■ **Exercise**:
The required output is every record, written out exactly.

□ □ □ □ □

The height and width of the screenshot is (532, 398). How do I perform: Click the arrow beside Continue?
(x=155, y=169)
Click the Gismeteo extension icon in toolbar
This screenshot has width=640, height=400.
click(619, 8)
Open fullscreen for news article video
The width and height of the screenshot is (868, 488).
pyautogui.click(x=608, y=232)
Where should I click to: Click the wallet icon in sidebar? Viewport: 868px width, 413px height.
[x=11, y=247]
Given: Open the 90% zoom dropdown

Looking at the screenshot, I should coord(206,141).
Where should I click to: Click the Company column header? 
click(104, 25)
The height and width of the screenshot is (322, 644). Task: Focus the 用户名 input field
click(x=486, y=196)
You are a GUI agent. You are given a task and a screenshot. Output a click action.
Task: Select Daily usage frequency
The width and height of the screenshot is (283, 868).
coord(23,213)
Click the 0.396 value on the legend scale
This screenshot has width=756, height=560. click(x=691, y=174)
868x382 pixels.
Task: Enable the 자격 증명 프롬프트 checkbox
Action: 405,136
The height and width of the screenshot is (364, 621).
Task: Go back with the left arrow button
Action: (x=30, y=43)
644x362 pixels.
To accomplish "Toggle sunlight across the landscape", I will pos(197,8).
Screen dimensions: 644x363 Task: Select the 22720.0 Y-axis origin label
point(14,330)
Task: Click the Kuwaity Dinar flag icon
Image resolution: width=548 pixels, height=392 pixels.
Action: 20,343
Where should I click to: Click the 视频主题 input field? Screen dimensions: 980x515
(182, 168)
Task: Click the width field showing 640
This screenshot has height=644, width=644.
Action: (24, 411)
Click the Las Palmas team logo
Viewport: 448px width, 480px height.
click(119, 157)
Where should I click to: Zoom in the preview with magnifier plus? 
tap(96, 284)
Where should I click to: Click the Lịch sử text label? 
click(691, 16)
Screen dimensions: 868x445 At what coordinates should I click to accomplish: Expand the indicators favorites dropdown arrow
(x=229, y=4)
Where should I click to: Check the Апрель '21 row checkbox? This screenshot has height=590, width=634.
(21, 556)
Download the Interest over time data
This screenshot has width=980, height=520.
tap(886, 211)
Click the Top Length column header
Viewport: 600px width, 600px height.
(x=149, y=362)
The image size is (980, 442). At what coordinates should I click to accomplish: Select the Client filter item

□ □ □ □ □

■ **Exercise answer**:
The height and width of the screenshot is (532, 398). How do I perform: Click the arrow beside Continue?
(x=155, y=169)
Click the Gismeteo extension icon in toolbar
This screenshot has width=640, height=400.
click(619, 8)
Open fullscreen for news article video
The width and height of the screenshot is (868, 488).
pyautogui.click(x=608, y=232)
Where should I click to: Click the wallet icon in sidebar? Viewport: 868px width, 413px height.
[x=11, y=247]
Given: Open the 90% zoom dropdown

Looking at the screenshot, I should coord(206,141).
Where should I click to: Click the Company column header? 
click(104, 25)
The height and width of the screenshot is (322, 644). Task: Focus the 用户名 input field
click(x=486, y=196)
You are a GUI agent. You are given a task and a screenshot. Output a click action.
Task: Select Daily usage frequency
The width and height of the screenshot is (283, 868).
coord(23,213)
Click the 0.396 value on the legend scale
This screenshot has width=756, height=560. click(x=691, y=174)
868x382 pixels.
Task: Enable the 자격 증명 프롬프트 checkbox
Action: 405,136
The height and width of the screenshot is (364, 621).
Task: Go back with the left arrow button
Action: (x=30, y=43)
644x362 pixels.
To accomplish "Toggle sunlight across the landscape", I will pos(197,8).
Screen dimensions: 644x363 Task: Select the 22720.0 Y-axis origin label
point(14,330)
Task: Click the Kuwaity Dinar flag icon
Image resolution: width=548 pixels, height=392 pixels.
Action: 20,343
Where should I click to: Click the 视频主题 input field? Screen dimensions: 980x515
(182, 168)
Task: Click the width field showing 640
This screenshot has height=644, width=644.
Action: (24, 411)
Click the Las Palmas team logo
Viewport: 448px width, 480px height.
click(119, 157)
Where should I click to: Zoom in the preview with magnifier plus? 
tap(96, 284)
Where should I click to: Click the Lịch sử text label? 
click(691, 16)
Screen dimensions: 868x445 At what coordinates should I click to accomplish: Expand the indicators favorites dropdown arrow
(x=229, y=4)
Where should I click to: Check the Апрель '21 row checkbox? This screenshot has height=590, width=634.
(21, 556)
Download the Interest over time data
This screenshot has width=980, height=520.
tap(886, 211)
Click the Top Length column header
Viewport: 600px width, 600px height.
(x=149, y=362)
The image size is (980, 442). At what coordinates should I click to accomplish: Select the Client filter item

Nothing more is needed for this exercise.